A designer de joias Juliana Nalim, de 28 anos, quis testar um lubrificante depois de ver uma thread no Twitter sobre esse tipo de produto. Optou pelo XapaXana, um óleo à base de Cannabis vendido na internet. “Age através da absorção da mucosa vaginal, com isso deixa a região muito mais sensível aos toques. Deve ser aplicado uma hora antes do ato sexual. A mucosa irá absorver o produto”, diz o site do produto.
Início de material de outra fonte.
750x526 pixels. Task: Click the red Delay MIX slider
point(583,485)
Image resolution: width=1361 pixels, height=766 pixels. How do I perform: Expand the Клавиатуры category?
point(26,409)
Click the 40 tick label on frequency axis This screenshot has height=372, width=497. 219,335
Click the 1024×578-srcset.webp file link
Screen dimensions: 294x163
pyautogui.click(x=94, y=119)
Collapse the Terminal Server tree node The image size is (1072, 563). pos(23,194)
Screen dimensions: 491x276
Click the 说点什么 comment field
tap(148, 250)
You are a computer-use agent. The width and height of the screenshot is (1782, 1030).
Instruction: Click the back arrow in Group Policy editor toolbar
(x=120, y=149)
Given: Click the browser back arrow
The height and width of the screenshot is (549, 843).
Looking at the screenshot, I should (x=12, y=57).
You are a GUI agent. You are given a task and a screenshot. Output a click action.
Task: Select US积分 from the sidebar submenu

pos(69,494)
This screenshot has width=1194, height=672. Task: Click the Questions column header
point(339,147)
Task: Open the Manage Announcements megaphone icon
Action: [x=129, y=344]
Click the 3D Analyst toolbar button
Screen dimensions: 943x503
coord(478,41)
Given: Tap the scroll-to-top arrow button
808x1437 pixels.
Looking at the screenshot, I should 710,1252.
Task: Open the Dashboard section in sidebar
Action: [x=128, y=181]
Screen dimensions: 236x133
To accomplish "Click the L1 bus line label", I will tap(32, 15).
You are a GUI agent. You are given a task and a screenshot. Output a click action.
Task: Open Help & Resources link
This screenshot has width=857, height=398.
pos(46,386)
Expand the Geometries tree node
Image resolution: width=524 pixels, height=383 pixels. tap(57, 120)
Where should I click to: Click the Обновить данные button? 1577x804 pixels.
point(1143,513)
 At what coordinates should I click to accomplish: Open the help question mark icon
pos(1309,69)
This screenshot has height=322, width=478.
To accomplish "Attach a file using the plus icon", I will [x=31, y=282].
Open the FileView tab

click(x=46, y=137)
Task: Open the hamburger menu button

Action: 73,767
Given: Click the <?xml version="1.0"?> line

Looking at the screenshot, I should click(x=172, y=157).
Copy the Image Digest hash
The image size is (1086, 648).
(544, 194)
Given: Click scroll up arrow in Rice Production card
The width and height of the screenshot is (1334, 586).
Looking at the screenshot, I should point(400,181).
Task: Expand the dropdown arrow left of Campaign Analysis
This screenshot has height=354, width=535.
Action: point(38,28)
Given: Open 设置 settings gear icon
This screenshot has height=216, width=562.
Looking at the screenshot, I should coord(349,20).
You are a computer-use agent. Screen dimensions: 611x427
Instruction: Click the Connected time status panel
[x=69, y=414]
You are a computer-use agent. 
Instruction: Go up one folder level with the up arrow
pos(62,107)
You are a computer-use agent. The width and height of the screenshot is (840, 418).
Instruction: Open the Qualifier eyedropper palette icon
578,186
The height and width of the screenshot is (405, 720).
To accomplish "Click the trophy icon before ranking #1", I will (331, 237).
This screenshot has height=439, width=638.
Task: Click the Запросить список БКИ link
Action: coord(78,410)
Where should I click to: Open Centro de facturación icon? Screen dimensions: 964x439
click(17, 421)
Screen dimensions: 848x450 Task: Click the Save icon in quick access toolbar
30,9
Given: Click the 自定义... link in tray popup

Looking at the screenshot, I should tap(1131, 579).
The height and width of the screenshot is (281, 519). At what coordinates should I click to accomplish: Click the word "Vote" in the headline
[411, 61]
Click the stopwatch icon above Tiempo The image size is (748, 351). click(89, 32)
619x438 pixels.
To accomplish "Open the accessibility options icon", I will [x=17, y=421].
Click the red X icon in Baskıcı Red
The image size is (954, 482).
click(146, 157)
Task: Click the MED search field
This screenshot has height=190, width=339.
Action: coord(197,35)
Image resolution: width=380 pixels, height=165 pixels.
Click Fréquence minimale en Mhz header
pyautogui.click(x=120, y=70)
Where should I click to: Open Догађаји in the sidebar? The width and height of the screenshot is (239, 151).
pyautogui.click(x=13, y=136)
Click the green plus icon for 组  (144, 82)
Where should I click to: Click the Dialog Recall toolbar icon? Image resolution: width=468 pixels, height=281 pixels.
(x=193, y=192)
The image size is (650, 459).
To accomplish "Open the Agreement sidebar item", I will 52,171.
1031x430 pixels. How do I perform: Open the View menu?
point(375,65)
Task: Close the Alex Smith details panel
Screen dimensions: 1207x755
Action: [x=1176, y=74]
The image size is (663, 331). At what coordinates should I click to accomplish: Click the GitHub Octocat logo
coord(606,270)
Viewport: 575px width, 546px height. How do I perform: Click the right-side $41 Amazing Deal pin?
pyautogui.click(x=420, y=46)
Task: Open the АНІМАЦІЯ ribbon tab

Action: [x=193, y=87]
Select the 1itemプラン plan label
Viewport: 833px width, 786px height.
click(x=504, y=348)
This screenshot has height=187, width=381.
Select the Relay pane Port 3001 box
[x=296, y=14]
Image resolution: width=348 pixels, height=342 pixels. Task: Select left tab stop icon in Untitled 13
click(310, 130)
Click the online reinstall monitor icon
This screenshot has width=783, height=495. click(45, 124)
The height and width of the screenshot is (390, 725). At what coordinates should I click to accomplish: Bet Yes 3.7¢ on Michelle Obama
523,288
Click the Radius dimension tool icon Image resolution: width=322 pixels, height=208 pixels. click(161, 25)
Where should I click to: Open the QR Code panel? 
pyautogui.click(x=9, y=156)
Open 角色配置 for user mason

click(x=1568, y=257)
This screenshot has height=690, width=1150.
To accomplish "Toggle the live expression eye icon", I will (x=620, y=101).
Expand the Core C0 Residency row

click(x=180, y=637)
Juliana relata aqui sua experiência: “Curto comprar sex toys e lubrificantes para usar na masturbação, é um jeito de investir no meu prazer. Quando vi a thread, corri para comprar o produto, sabia que ia gostar. Sou uma entusiasta de tudo que tem maconha, meu corpo sempre amou os efeitos dela, fico mais animada, mas ao mesmo tempo relaxada. Precisava saber como a minha vagina ia receber um óleo à base de Cannabis. E foi melhor do que a expectativa, porque é muito diferente de outros lubrificantes que já usei. Primeiro porque o efeito não é só proporcionado pela textura e a sensação do óleo na pele. A mucosa fica ultra sensível, levemente dormente e vai rolando uma excitação meio inexplicável. Tive um orgasmo usando esse óleo que foi inesquecível, mais longo, potente. Recomendo que toda mulher teste.”
A pesquisadora Eliana Rodrigues, coordenadora do curso de Cannabis Medicinal da UNIFESP (Universidade Federal de São Paulo), acrescenta dizendo que os poucos estudos realizados a respeito da Cannabis e a sexualidade apontam ainda para as ações bifásicas da planta no funcionamento sexual das pessoas. Ou seja, são esperados efeitos afrodisíacos e antiafrodisíacos, a depender do momento, dosagem e perfil de quem consome. A maconha pode deixar você mais sensível e a fim de transar – especialmente quando ingerida em quantidades baixas – ou provocar o efeito oposto, cair num sono profundo, por exemplo. Seu conselho para quem quer experimentar a combinação maconha e sexo, seja por via oral, inalatória ou através de lubrificantes, é ir muito aos poucos e sentindo como o corpo reage. Aqui, também sugerimos: faça sempre em condições seguras, sem misturar com outras substâncias e, se acompanhada, ao lado de quem você confia.